- _Exercise instructions_: Among the records, which lines hold the word "will"? Pick them out.

- _Items from a dataset_:
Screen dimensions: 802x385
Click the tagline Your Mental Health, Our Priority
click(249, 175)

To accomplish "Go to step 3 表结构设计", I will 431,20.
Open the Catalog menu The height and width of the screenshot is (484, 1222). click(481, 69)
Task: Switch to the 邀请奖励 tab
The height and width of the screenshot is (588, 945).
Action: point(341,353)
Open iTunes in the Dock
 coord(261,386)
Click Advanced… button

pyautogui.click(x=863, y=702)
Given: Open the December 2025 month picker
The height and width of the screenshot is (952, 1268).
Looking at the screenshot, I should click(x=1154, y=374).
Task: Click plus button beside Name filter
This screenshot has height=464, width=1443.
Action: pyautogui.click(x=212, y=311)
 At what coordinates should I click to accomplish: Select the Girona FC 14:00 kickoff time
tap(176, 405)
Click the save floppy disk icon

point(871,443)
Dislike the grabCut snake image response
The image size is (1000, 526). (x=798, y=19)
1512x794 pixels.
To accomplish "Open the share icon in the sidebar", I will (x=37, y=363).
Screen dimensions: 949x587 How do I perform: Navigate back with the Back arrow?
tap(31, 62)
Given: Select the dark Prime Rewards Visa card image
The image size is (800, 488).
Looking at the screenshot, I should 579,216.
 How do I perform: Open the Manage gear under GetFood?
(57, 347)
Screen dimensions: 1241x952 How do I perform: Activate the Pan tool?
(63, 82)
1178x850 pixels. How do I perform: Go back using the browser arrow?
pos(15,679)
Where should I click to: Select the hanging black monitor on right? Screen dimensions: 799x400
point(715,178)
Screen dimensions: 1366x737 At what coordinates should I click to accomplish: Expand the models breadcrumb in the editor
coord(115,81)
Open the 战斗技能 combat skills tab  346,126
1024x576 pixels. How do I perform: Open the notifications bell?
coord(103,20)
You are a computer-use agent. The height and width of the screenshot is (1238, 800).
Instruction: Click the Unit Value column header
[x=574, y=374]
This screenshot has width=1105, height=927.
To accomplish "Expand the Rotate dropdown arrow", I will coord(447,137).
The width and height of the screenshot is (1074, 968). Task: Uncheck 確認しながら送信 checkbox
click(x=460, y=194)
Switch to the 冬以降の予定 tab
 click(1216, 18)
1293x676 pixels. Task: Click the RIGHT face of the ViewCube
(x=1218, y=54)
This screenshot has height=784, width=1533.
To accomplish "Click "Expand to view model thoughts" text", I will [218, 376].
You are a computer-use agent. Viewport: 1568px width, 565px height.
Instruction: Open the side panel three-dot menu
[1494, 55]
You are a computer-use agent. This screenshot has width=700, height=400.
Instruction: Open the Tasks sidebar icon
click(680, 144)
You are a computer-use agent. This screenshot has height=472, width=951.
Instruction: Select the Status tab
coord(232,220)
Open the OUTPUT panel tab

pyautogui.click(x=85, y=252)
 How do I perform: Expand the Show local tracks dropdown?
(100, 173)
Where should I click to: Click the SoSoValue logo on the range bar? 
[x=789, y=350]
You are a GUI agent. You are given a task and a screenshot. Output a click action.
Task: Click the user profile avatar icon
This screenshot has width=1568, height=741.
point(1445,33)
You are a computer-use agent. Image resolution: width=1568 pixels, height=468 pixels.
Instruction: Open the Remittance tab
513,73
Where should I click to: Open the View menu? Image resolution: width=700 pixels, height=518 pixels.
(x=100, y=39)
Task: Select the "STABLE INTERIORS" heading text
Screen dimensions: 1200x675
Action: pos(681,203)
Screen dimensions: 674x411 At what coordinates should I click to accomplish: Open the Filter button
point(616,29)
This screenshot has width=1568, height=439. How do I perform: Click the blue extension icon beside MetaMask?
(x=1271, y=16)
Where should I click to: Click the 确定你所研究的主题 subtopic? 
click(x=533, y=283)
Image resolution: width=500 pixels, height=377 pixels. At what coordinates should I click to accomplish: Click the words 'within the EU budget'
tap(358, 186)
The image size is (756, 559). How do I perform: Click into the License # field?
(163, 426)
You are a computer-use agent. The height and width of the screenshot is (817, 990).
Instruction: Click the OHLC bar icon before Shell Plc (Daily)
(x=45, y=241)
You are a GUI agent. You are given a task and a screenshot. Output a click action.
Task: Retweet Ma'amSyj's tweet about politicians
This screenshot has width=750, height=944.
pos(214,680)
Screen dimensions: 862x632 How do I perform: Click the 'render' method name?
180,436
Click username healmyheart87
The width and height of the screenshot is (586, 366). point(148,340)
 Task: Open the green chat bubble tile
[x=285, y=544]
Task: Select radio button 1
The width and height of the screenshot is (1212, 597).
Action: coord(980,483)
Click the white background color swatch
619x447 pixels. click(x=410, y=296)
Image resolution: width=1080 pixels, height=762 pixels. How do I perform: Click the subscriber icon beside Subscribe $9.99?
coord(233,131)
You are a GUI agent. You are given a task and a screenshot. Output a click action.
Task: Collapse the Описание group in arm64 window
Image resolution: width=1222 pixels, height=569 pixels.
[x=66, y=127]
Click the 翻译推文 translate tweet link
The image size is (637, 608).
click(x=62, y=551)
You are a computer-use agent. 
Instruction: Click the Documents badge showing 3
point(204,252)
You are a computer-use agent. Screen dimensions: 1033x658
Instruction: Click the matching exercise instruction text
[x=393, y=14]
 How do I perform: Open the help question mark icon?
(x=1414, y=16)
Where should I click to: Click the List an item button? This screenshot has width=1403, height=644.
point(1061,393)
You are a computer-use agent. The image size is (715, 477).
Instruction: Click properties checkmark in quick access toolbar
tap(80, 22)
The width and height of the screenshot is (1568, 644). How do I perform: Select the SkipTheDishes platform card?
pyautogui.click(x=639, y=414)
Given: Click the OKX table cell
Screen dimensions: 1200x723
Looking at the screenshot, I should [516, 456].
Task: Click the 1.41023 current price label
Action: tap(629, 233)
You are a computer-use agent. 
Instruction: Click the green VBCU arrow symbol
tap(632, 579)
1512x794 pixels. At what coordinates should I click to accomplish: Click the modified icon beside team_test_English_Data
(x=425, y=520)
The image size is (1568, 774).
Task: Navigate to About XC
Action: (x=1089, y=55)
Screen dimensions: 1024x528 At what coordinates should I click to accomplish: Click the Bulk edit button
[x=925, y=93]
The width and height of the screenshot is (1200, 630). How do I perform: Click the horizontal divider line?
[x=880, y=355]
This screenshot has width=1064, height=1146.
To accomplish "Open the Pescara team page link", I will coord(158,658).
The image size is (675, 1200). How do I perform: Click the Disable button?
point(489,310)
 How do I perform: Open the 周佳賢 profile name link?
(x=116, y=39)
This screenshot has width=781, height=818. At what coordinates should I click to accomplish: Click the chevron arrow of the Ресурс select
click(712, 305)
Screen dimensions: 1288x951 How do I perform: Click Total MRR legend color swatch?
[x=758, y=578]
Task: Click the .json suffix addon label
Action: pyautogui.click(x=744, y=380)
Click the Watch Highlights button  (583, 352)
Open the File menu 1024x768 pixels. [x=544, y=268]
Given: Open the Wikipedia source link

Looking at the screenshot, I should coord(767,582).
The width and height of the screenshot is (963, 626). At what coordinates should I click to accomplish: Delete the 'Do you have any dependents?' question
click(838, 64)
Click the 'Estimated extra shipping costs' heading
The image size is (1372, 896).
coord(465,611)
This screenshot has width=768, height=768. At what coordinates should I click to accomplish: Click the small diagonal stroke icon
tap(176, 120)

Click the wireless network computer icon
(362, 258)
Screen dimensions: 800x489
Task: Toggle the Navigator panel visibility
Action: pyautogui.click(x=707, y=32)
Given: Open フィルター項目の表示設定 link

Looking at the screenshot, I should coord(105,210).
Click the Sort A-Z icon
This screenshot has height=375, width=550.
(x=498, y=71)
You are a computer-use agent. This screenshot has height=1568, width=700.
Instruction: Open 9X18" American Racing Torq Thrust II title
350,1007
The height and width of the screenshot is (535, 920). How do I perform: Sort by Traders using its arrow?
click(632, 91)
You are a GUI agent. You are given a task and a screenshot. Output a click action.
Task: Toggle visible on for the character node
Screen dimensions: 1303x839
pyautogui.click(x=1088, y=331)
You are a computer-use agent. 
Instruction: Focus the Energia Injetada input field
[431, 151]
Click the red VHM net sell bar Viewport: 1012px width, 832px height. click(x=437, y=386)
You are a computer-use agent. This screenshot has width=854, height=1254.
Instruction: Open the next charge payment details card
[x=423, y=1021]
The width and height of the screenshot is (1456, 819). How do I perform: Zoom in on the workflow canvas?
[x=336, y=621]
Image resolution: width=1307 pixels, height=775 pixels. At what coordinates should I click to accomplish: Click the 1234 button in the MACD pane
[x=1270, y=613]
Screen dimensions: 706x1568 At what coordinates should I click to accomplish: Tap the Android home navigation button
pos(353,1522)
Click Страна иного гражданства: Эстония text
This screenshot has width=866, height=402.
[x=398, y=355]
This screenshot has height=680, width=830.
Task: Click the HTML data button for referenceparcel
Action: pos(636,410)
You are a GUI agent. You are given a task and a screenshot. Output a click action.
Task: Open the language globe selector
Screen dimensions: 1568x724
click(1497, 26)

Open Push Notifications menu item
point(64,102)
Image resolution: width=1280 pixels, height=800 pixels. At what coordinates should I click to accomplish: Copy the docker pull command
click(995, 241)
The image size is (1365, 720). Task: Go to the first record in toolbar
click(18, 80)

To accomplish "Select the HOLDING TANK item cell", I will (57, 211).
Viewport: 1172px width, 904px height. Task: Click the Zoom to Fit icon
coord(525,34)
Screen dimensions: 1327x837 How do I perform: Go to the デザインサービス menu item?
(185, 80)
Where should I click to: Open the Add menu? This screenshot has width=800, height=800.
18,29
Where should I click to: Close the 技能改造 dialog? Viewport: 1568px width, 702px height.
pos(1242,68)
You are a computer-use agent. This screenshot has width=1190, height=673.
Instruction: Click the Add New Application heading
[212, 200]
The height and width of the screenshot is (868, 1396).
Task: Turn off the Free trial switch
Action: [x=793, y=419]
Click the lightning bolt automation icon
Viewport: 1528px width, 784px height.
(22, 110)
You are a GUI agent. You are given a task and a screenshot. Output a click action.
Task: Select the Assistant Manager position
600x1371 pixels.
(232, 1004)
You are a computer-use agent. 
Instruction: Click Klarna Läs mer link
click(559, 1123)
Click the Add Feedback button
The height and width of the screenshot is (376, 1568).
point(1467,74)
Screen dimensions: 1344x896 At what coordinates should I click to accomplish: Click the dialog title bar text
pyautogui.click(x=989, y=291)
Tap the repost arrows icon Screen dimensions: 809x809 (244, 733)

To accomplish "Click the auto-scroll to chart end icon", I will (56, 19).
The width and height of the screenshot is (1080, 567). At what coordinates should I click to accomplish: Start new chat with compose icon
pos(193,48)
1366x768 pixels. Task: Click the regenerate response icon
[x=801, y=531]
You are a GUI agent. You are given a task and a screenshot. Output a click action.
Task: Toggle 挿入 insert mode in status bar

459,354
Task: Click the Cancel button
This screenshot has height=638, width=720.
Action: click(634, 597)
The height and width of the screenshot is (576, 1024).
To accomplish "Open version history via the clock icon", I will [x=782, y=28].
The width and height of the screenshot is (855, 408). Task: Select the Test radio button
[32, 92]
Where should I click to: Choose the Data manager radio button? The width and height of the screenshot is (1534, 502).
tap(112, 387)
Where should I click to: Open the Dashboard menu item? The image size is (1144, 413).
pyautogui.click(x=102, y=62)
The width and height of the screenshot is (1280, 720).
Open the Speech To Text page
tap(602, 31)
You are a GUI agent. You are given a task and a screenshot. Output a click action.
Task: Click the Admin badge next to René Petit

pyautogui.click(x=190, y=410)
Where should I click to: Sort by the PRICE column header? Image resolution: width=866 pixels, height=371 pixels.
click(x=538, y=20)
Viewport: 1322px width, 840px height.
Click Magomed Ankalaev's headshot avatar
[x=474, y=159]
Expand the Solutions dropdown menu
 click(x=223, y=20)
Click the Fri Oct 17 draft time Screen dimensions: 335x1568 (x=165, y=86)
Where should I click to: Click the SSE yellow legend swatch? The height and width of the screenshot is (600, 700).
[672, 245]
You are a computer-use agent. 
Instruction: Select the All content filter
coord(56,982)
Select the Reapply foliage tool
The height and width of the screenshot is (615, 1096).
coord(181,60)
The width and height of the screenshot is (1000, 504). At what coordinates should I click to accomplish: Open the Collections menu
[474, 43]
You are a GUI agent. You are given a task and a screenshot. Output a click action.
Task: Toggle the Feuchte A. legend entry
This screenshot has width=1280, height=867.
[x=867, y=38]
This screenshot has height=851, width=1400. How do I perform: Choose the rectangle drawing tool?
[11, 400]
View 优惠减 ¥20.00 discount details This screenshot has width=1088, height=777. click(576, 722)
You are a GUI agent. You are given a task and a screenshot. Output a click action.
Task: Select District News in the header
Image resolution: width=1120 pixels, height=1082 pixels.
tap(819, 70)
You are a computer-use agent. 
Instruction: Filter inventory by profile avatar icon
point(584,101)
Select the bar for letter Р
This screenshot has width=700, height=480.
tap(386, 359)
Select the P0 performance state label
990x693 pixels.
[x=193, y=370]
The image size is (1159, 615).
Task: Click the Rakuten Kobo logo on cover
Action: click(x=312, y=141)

- _Result of this exercise_:
To accomplish "Go to step 3 表结构设计", I will 431,20.
To accomplish "Open the share icon in the sidebar", I will (x=37, y=363).
To accomplish "Expand the Rotate dropdown arrow", I will coord(447,137).
To accomplish "Click "Expand to view model thoughts" text", I will [218, 376].
To accomplish "Open the Pescara team page link", I will coord(158,658).
To accomplish "Select the HOLDING TANK item cell", I will (57, 211).
To accomplish "Click the auto-scroll to chart end icon", I will (56, 19).
To accomplish "Open version history via the clock icon", I will [x=782, y=28].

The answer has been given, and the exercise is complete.